Florilegium Chamber Choir - Tallis, Byrd, Ives, Whitacre, Cage & Barber - 11/11/12

Music Director: Nicholas DeMaison
Thomas Tallis: Why fum'th in fight
Thomas Tallis: If ye love me
William Byrd: Mass for Five Voices
Charles Ives (arr. Nicholas DeMaison): He is there!
Charles Ives (arr. Nicholas DeMaison): In Flanders Fields
Eric Whitacre: Nox Aurumque
John Cage: 4'33"
Samuel Barber: Agnus Dei

After Adès' much eagerly awaited Tempest had memorably come and gone on Saturday afternoon, my musical weekend was still in full gear with two other concerts lined up for Sunday, both of which revolving around the wondrous possibilities of the human voice. Of course, taking that much time off while slaving over a very large project did not feel very reasonable, but on the other hand, working at the computer all day is not the healthiest lifestyle either. So I decided to join some like-minded friends and support the arts.
The first concert would be performed by Florilegium Chamber Choir, who were starting yet another season in their usual home, the pretty Trinity Lutheran Church on the Upper West Side. Predictably enough, "The Eleventh minute of the Eleventh hour" was dedicated to the Armistice that was declared on that very day, and also to the dichotomy between sound and silence that consequently happened on the battlefields, when suddenly human beings were allowed to stop killing one another. At the stroke of a pen. Just like that.
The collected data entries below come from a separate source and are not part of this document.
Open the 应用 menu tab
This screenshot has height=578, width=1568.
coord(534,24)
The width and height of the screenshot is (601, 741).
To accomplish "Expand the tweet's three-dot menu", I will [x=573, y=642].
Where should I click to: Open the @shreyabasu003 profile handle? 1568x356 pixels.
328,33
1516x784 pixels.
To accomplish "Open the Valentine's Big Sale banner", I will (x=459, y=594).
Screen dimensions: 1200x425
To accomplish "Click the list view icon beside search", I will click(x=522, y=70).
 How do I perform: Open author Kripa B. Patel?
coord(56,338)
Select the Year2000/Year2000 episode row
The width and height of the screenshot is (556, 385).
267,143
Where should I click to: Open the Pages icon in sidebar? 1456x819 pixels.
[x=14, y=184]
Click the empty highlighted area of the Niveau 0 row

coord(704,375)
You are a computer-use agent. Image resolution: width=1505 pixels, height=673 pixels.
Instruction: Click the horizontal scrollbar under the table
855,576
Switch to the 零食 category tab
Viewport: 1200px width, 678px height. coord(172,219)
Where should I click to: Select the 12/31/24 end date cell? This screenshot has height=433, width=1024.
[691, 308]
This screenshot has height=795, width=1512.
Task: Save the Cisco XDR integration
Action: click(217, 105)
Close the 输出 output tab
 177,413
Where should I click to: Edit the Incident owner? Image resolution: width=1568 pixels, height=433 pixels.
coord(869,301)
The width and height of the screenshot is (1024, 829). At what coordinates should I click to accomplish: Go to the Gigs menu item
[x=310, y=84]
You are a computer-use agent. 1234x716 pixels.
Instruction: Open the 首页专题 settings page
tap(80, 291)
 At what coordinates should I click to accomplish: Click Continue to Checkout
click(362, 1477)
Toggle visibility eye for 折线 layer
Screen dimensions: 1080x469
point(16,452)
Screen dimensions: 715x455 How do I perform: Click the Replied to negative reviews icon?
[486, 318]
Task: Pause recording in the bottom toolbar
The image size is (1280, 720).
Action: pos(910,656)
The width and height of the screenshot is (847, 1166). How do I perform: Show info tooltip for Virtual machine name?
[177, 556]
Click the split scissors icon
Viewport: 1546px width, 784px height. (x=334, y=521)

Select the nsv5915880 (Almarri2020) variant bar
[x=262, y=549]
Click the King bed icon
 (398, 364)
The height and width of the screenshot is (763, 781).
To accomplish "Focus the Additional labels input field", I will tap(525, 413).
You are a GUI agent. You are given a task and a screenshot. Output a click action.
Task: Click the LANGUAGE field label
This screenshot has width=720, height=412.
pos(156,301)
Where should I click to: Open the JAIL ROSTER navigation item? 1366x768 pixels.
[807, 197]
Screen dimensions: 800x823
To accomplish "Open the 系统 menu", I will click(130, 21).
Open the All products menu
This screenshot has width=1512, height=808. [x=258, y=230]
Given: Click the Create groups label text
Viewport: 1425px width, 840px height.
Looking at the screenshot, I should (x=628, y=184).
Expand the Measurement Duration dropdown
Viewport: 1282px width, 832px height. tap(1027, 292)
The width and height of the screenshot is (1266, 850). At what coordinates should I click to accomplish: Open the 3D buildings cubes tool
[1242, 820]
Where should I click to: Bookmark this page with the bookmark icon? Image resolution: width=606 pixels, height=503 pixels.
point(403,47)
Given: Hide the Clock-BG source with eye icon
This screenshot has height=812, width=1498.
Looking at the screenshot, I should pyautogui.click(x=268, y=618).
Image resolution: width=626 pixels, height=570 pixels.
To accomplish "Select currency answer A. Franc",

The two opening numbers were coming to us straight from the Elizabethan period courtesy of Thomas Wallis and his church music, and soon enough the whole space was filled with peaceful harmonies. More Renaissance sacred music followed with William Byrd's sprawling "Mass for Five Voices", which came through as very pleasant, very elevated, and pretty long.
Things became decidedly more secular after intermission with Ives and his perky "He is there!" as well as more subdued "In Flanders fields". But all of those pieces suddenly became mere warm-ups when the singers and their conductor got to Eric Whitacre's immaculately beautiful "Nox Aurumque". In just over six minutes, the Florilegium choir masterfully channeled the mysterious angel musing over gold into the night, reminding us all that music does not have to be religious to be spiritual. After this mystical journey, John Cage's environment-focused 4'33" went relatively quickly and incredibly quietly. Barber's "Agnus Dei", the composer's own arrangement on his popular Adagio for Strings, was the other undisputed highlight of the concert, when in lieu of instrumental strings, we had human voices magnificently reaching out to the heavens. Since nothing could have surpassed this gorgeous conclusion, everybody wisely just left it at that.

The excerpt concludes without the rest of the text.